[Extract provided]
As the groundwork gets laid for nationwide expansion of WIC online ordering, grocers may want to start considering what it will take to be ready for when it comes down the pipeline. Here are key takeaways from the conference and what's ahead for WIC online ordering.
Ordering snafus and fulfillment woes
For tests already underway, commonplace e-commerce headaches like substitutions, inaccurate inventory and pricing, are already creating issues, particularly among small retailers with poor inventory management systems.
“We had a vendor that had over 50 different [varieties] of apples on the online web cart, when in fact, in-store they had only four,” Melissa Valdez, WIC vendor manager with the New Mexico Department of Health, said about challenges with the state's pilot.
The USDA's WIC task force is looking to address potential issues that could arise for WIC specifically. For example, the task force has proposed allowing pre-authorization, similar to a credit card hold at a gas pump, so WIC benefits are put on "hold" when the online order is placed but not deducted until it is fulfilled and completed to help ease hassles with post-order changes.
“This will hopefully make adjustments and refunds a little easier and was definitely a lesson learned from our SNAP colleagues,” said Melinda Newport, task force chair and Chickasaw Nation WIC's director of nutrition services.
The USDA task force recommends a grace period for benefit expiration that would give shoppers three days after they place an order to complete it. This would solve headaches around orders placed but not finalized just before benefits expire and give shoppers and stores flexibility with fulfillment. For grocers who have seen delivery or pickup windows fill up quickly, the grace period could help ease woes with having to rush fulfillment for WIC orders.
WIC benefits cannot be used for non-WIC items, making substitutions — already a common grocery e-commerce pain point — even trickier. Ideally, grocers would have real-time inventory management that locks in customers’ online orders, Celeste Lunceford, director of vendor management and operations at Texas WIC. Without that, some Texas retailers involved in the WIC pickup pilot are fulfilling orders within an hour of receiving them to minimize the risk out out-of-stocks, Lunceford said.
Training pickers to know which items are WIC-eligible can also make substitutions smoother, said Kim Boulette, vendor manager at Connecticut WIC.
Since WIC benefits cannot cover order fees, as with the SNAP program, there are concerns about financial barriers for customers and grocers being able to cover their e-commerce fulfillment costs. The USDA task force report suggests that retailers only charge one fee per order and make information about fees and order minimums transparent and available early in the shopping experience.
“Is it fair to even ask stores to not charge them to WIC customers because we want to treat them equitably?” Boulette asked.
Fixing barriers to access
Conference attendees repeatedly noted broadband connectivity, especially in rural areas, as a potentially big pain point, along with some consumers' unfamiliarity with online ordering and lack of access to computers. Texas, for example, is an offline state in large part due to its lack of internet access in some areas when Electronic Benefits Transfer (EBT) was implemented a few years ago, Lunceford said.

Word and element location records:
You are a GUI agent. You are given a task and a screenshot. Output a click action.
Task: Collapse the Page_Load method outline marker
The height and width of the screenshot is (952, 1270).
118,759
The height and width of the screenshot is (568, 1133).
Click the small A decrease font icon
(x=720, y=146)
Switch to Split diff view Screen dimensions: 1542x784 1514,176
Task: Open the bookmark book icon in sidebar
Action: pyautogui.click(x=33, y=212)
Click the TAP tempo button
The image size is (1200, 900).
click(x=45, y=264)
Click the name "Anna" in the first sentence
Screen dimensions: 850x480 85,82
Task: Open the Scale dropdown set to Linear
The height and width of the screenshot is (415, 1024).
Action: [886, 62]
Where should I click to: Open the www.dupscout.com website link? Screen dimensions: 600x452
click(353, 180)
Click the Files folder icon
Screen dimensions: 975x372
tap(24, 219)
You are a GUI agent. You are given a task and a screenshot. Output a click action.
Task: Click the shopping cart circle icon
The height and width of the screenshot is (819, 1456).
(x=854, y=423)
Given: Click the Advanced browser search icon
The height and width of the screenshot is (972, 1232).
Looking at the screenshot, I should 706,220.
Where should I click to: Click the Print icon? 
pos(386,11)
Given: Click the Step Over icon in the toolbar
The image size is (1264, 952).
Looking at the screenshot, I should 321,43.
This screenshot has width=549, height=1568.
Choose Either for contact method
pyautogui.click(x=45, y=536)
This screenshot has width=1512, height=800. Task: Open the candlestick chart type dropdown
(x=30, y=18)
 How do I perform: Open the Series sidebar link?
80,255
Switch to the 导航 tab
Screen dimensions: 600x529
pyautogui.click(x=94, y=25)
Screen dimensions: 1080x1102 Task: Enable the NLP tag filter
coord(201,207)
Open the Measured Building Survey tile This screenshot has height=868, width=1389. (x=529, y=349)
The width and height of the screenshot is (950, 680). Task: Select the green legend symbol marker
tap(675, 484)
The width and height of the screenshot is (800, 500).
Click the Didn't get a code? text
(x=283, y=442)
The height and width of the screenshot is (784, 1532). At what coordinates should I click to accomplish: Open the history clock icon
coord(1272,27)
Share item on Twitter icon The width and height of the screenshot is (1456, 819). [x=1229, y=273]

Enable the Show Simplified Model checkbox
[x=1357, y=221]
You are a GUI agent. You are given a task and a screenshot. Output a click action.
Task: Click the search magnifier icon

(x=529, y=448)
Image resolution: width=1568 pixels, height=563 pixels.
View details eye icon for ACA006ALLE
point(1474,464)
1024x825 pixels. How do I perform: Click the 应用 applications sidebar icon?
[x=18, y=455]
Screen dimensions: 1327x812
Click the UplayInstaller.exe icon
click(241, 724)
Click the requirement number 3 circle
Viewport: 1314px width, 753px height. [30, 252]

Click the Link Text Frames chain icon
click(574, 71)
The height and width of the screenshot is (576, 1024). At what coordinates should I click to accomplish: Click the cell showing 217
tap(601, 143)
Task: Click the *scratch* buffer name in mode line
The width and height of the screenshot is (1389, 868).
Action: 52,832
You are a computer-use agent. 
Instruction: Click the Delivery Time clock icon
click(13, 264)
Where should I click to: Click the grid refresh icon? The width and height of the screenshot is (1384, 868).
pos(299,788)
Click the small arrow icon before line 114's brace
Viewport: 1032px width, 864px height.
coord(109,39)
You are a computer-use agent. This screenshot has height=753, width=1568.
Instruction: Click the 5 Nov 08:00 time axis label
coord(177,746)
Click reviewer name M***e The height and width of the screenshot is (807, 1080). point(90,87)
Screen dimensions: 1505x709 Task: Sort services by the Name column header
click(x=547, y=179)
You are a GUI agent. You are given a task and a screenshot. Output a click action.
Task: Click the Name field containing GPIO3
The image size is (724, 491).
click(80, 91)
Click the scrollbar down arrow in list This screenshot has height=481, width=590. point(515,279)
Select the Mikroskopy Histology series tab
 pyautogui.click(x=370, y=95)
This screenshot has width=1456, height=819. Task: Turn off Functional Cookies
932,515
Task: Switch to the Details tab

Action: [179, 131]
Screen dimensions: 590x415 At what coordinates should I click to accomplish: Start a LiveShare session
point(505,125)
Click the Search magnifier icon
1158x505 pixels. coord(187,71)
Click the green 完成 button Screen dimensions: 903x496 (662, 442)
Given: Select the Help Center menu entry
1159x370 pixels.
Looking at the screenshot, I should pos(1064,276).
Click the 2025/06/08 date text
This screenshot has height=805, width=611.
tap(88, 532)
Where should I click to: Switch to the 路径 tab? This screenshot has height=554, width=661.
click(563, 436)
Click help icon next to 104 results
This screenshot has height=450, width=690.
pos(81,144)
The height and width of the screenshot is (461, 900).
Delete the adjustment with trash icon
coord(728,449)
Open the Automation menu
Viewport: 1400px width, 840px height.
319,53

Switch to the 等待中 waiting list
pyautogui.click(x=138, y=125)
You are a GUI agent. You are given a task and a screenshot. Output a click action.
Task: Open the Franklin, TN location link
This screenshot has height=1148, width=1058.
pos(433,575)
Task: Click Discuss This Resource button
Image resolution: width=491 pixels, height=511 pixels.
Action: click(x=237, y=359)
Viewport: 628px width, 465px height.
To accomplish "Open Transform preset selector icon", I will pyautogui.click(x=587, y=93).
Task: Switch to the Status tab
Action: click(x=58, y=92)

[Written instruction A]
List every person named in the WIC online ordering excerpt, with the organization the excerpt ties each one to.
[Written instruction B]
From the WIC online ordering excerpt, copy the stretch from "The USDA task force recommends" through "for WIC orders." word for word.
The records aren't needed for what comes next.

[Right answer A]
- Melissa Valdez: New Mexico Department of Health
- Melinda Newport: Chickasaw Nation WIC
- Celeste Lunceford: Texas WIC
- Kim Boulette: Connecticut WIC

[Right answer B]
The USDA task force recommends a grace period for benefit expiration that would give shoppers three days after they place an order to complete it. This would solve headaches around orders placed but not finalized just before benefits expire and give shoppers and stores flexibility with fulfillment. For grocers who have seen delivery or pickup windows fill up quickly, the grace period could help ease woes with having to rush fulfillment for WIC orders.